Having looked at the feelings behind the words in this blog yesterday, today I want to look at the words themselves. As of the time of writing (but not including this post) there are 176,219 words across 685 posts - which makes it about twice the length of the average novel. The mean length of a post is 256.319708 words, the median 165, and the mode is 207 words, with there being 8 posts of that length. Assuming a reasonably generous reading speed of 250 words per minute, the average post takes a hair over 60 seconds to consume, but the entire corpus (is describing this blog as a “corpus” disgustingly narcissistic?) would take roughly eleven hours and 45 minutes to get through. The longest post I’ve written to date is An open letter to all my friends, ever at a hefty 4,861 words, making it longer than any essay I ever wrote at any point during my academic career. Twenty one of my posts have been over 1,000 words long, and 207 posts are above the mean length. The shortest post I ever wrote is this little cutie, Duerme, which isn’t going to be winning any Spanish literary awards any time soon and only barely qualifies as a blog post at all under the stipulations of the original bet (namely that each post must be a minimum of two sentences in length).

The longest word I’ve used to date is “disproportionately”, clocking in at a girthy 18 letters long, and I’ve actually used it thrice. There were several joint runners up, each at 17 characters apiece: “cognodegenerative”, “commercialisation”, “straightforwardly”, “perchloroethylene”, “counterproductive”, “catastrophisizing” and finally “indistinguishable”. Each of those has seen only a single use.

I have used 12,446 unique words and 8,695 unique stems, which means that my vocabulary stacks up pretty favourably against some very famous novels.
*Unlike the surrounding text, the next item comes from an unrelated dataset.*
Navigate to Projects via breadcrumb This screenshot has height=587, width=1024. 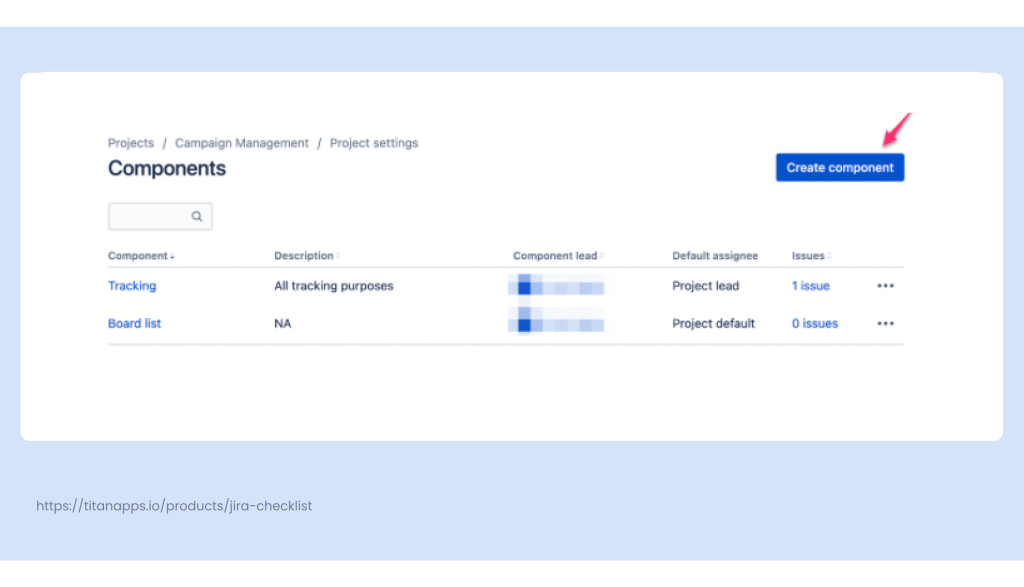pos(131,143)
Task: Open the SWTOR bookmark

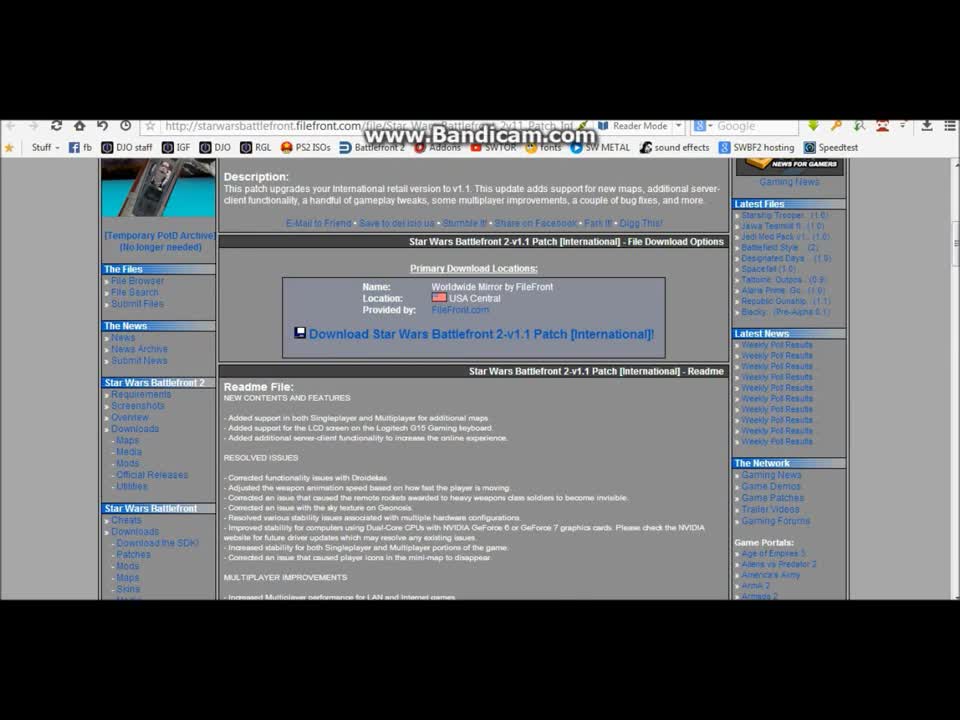Action: click(x=494, y=147)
As much as I would love to pretend that’s because I’m in any way as eloquent as Charles Dickens, I write about a huge range of topics rather than being bound by the confines of telling a coherent story, meaning I get to pull words from all corners of the English language in order to to bump up my numbers. I also definitely make typos, whereas presumably over the years someone has fixed all of those that might have been found in A Tale of Two Cities. Even with those advantages, I still can’t hold a candle to David Foster Wallace.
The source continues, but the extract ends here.